WORK TO BE COMPLETED: Each line from the start of the entries through the line that contains "You are a computer-use agent. Image resolution: width=671" should be output exactly, please.
──────── DATASET ENTRIES ────────
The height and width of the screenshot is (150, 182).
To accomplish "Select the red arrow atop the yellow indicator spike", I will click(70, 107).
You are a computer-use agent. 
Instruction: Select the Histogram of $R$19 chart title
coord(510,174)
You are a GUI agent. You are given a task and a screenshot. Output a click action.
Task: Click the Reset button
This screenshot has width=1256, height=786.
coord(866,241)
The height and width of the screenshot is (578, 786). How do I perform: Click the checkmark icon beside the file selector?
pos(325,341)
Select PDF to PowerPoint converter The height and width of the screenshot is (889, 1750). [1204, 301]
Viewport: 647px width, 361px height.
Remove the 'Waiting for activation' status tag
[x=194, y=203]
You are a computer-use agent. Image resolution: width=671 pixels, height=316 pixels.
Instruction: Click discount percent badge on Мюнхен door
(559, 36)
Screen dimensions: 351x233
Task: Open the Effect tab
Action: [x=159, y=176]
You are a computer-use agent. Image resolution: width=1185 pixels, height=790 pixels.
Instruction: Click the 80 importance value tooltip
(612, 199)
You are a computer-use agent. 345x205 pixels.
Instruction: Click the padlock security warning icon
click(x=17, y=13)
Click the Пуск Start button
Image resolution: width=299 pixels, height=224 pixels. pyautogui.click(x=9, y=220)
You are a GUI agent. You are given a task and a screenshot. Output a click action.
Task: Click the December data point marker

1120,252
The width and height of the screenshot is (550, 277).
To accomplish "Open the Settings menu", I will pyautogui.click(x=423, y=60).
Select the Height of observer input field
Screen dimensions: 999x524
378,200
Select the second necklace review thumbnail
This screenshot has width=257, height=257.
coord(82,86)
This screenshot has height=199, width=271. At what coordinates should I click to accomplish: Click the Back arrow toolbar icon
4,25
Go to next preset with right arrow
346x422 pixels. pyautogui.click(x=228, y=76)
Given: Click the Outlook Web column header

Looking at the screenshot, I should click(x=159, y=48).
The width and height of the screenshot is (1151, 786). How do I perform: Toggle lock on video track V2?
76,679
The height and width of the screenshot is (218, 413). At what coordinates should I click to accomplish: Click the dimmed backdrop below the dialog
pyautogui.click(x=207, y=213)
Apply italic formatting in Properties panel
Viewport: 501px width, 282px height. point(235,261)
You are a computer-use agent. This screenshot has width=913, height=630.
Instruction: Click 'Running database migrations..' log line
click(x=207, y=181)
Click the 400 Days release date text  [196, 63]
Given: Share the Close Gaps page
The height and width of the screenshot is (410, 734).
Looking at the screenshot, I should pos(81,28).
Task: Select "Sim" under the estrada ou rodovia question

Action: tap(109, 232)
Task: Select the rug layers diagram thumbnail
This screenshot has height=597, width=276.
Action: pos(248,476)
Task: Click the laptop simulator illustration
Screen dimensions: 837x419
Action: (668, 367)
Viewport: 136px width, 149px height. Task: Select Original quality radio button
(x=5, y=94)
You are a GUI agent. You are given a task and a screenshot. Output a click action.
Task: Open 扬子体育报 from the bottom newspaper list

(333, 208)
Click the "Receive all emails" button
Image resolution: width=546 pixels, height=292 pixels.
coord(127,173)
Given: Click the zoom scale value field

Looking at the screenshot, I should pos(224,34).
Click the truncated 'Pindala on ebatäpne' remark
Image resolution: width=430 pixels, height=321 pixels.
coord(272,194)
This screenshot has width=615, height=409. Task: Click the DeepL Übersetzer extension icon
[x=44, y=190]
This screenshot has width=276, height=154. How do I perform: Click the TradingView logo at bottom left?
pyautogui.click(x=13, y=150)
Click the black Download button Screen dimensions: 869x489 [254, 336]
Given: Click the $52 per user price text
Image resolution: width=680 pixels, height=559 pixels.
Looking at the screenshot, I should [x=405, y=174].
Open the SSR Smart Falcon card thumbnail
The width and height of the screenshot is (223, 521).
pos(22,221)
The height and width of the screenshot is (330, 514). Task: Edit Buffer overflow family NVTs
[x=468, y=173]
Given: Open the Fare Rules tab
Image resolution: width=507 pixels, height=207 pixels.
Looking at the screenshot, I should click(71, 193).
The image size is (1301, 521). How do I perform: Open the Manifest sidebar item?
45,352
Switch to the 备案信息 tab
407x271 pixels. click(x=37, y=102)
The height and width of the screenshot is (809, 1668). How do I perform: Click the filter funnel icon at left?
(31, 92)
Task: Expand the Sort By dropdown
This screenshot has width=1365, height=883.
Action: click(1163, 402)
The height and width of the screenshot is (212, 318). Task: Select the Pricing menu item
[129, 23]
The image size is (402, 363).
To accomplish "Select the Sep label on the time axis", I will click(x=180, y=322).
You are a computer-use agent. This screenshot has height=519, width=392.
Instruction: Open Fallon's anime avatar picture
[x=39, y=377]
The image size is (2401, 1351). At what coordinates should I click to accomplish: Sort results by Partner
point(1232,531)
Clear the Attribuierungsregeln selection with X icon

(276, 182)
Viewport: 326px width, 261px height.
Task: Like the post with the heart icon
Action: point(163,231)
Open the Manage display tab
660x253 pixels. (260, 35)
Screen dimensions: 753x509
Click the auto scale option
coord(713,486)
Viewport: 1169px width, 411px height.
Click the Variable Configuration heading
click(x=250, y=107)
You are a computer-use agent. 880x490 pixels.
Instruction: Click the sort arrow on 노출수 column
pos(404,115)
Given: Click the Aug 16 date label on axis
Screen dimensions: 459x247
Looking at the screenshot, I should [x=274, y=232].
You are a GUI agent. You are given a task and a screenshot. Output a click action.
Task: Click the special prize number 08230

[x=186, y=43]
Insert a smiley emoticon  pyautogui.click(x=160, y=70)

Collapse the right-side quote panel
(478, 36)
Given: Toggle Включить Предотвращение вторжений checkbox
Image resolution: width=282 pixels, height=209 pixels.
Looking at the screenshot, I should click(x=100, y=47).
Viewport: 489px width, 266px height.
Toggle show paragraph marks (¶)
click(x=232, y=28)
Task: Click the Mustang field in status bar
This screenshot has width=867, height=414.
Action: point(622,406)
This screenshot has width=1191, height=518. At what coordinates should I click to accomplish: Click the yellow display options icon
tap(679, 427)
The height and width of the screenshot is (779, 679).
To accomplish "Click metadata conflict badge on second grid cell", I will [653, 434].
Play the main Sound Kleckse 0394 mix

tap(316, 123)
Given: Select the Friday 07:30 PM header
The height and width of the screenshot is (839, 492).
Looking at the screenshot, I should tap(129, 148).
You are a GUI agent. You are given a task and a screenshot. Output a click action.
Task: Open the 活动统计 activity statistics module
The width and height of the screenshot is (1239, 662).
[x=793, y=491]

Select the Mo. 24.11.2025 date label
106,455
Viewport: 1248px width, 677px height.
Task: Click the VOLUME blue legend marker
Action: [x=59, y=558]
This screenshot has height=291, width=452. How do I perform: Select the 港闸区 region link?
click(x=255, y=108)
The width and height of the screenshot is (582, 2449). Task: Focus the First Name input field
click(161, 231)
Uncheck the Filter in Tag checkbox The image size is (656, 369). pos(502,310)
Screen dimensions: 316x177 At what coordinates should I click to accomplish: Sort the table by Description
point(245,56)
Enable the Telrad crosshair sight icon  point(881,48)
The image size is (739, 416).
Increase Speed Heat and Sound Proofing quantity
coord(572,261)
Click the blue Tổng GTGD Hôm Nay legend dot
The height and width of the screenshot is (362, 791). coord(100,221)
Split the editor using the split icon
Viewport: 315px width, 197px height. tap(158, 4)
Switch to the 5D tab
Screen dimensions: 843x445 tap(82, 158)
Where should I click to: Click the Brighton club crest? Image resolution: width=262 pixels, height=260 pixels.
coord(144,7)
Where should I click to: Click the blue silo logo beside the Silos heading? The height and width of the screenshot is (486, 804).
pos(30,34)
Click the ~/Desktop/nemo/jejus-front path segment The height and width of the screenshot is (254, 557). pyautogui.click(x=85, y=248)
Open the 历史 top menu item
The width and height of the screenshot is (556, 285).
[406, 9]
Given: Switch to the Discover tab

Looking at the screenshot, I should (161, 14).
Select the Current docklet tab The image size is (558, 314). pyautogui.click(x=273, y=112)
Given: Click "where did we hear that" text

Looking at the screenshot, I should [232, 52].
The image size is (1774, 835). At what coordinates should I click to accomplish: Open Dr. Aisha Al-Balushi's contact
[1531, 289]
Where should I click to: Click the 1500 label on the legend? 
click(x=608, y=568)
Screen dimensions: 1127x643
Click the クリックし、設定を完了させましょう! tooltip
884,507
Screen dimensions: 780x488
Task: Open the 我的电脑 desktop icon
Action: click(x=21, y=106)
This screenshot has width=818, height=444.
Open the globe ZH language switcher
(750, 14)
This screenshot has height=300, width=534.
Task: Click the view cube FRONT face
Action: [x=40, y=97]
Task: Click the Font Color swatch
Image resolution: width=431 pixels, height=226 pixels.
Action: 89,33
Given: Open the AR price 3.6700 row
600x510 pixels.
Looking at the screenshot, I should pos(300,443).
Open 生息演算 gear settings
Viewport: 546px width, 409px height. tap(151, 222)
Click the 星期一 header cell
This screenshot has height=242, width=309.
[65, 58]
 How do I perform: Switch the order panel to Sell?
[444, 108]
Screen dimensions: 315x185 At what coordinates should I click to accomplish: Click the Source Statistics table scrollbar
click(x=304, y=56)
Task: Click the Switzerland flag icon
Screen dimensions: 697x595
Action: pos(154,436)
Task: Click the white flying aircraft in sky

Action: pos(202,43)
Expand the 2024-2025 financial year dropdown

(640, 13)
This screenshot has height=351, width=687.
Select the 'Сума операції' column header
────────
OUTPUT OF THE EXERCISE:
The height and width of the screenshot is (150, 182).
To accomplish "Select the red arrow atop the yellow indicator spike", I will click(70, 107).
You are a computer-use agent. 
Instruction: Select the Histogram of $R$19 chart title
coord(510,174)
You are a GUI agent. You are given a task and a screenshot. Output a click action.
Task: Click the Reset button
This screenshot has width=1256, height=786.
coord(866,241)
The height and width of the screenshot is (578, 786). How do I perform: Click the checkmark icon beside the file selector?
pos(325,341)
Select PDF to PowerPoint converter The height and width of the screenshot is (889, 1750). [1204, 301]
Viewport: 647px width, 361px height.
Remove the 'Waiting for activation' status tag
[x=194, y=203]
You are a computer-use agent. Image resolution: width=671 pixels, height=316 pixels.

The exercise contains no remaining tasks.